Another Femme Couteau (1982) lay immediately below a 1640 painting, Judith Decapitating Holofernes, by Trophine Bigot. Both represent cutting or slicing in conjunction with feminine forces. With many of the works (which were all identifiable by the bright pink wall labels) there were quotes by Bourgeois. What she says about this Femme Couteau: “She tries to be frightening, but she is frightened…she is afraid somebody is going to invade her privacy or bother her in some way that she won’t be able to defend what she’s responsible for.” It is as though she was speaking of the painting, but no, it is her black marble Femme Couteau that is referred to.

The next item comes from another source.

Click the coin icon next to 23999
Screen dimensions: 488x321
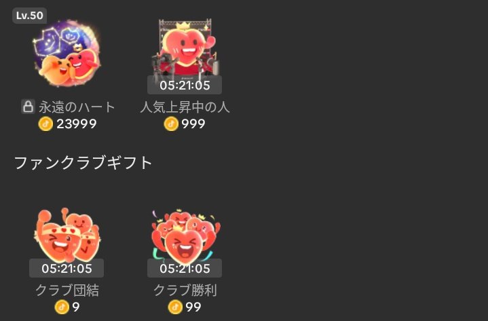click(45, 124)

It was intriguing to range the galleries hunting for the Bourgeois works, at times to be genuinely surprised by something that seemed to be one of the antiquities, only to discover otherwise. One remarkable example is her bronze Nature Study (1984), sometimes referred to as The Dog. Approaching it from behind one sees a bronze dog sitting on its haunches with the knobs of its spine showing. It seems like a traditional hunting dog. As you walk around towards the front you discover that it has no head and its very natural-looking front feet have been abbreviated just above the toes, which has been made necessary to allow for the six large breasts that take the place of the small nipples one would expect. Its muscular pose, amputations and enhancements along with its otherwise sinuous naturalism makes this quite and intriguing piece. Here is a picture of Nature Study, though not a terribly good one: http://www.cfa.ilstu.edu/cmkukla/technique/index.html
I've seen some of the sculptures in this show elsewhere, on their own, but found the juxtapositions with the older works exciting.